Türkiye Olmadan Dünya Yaşayamaz Türkiye, ABD’nin huzurunu kaçırmaktadır…
Türkiye Olmadan Dünya Yaşayamaz
Yazımızın henüz mürekkebi kurumadan, Birleşik
Arap Emirliklerine Drone/İHA ile değişik noktalardan saldırlar gerçekleştirildi.
Gûyâ Husiler saldırmış oldular.
Türkiye Cumhuriyeti Cumhurbaşkanı Recep Tayyip
Erdoğan, Arnavutluk’a ziyâret gerçekleştirirken, daha önce hâdleri bildirilen
10 ülkenin Büyükelçileri, Mâhkûm, Osman Kavala’nın dahi katılmadığı duruşmaya,
Fransa, İtalya, Belçika, ABD, Norveç, AB, Hollanda, İsveç Büyükelçileri,
Konsolosluk Temsilcileri, Elçi Müsteşarı, Milletvekili ile hazır ve de nâzır
mahkeme salonunda yer alıyorlardı.
Diğer Taraftan da Almanya höykürüyordu,
Türkiye’ye, “Türkiye, İnsan Hakları Sözleşmesi’nden kaynaklanan
yükümlülüklerini yıllardır yerine getirmiyor. … Gözümüz de İstanbul’daki
duruşmada” diyerek açıktan açığa tehdit savurmaktan da geri kalmıyordu. …

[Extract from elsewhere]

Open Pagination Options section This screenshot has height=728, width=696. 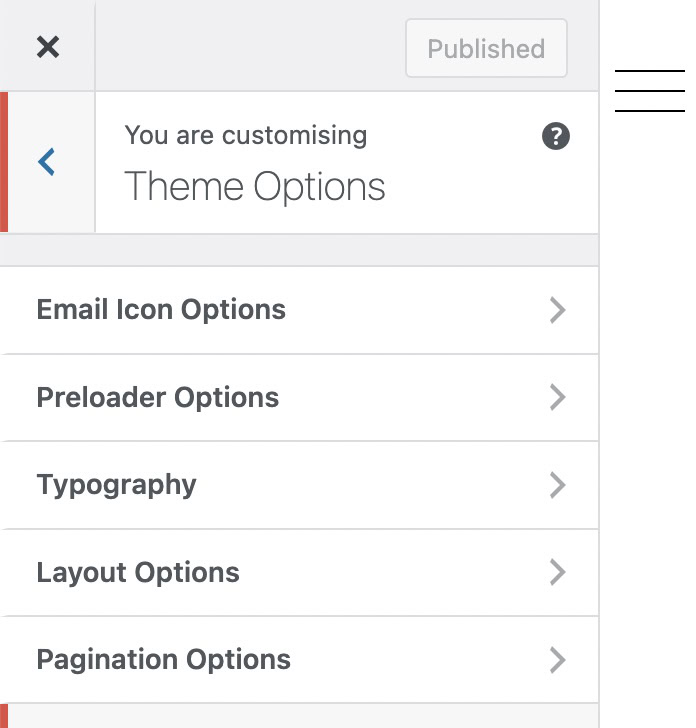(x=164, y=660)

Hedef: Türkiye’nin Güçlenmesini Engellemek İçin Sürekli Sorun
Çıkarttırmak
Kazakistan’da kontrollü darbe girişimi ile amaçlanan oluşturuldu. Amaç kurucu Başkan Nursultan Nazarbayev’ini gücünü ve etkisini yok etmek, görevde olan kritik isimleri budamak ve görevden el çektirmekti ki, bu konuda başarı elde edildi, amaç hâsıl oldu.
Rusya Öncülüğündeki “Kollektif Güvenlik
Anlaşması Örgütü(CSTO)” askeri güçleri, Nursultan Nazarbayev’in çağrısı
üzerine Kazakistan’a gönderildi, ancak çağrı yapana değil, darbe oluşumunu plânlayan
Cumhurbaşkanı Kasım Cömert Tokayev’i koruma ve destekleme görevinde bulundular.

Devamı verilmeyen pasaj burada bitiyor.